§ **Task description**
All lines from the entries below that contain the string "dropdown" should be copied out.

§ **Supplied material**
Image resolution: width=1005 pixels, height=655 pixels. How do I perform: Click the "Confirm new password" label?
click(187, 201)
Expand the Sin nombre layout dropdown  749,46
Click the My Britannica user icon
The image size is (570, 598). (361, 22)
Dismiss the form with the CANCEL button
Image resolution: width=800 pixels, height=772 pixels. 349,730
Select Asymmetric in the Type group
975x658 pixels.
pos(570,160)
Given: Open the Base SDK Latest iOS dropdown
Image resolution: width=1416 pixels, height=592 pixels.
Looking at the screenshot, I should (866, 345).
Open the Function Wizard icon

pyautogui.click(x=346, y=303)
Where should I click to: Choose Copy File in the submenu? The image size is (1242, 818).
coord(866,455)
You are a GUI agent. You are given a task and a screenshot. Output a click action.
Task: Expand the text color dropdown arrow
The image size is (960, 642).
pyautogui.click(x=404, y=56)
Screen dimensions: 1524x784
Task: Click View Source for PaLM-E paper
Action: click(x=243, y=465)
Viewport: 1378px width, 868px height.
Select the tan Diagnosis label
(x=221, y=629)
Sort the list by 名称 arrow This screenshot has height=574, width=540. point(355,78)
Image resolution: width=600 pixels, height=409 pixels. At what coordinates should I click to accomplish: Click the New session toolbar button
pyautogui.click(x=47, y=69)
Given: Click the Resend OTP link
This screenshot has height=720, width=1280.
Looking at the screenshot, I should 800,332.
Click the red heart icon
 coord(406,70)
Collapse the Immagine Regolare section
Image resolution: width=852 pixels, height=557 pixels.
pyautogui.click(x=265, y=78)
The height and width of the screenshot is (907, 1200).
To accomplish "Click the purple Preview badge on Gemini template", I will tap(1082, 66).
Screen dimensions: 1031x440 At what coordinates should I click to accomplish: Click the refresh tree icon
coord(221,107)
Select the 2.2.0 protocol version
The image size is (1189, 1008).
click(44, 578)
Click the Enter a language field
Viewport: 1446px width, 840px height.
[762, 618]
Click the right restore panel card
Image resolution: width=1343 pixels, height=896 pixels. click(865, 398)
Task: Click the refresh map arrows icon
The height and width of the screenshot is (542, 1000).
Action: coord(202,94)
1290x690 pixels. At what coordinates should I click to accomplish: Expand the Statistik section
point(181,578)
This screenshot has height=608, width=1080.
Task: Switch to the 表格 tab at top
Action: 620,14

§ **Exercise response**
Expand the Sin nombre layout dropdown  749,46
Given: Open the Base SDK Latest iOS dropdown
Task: Expand the text color dropdown arrow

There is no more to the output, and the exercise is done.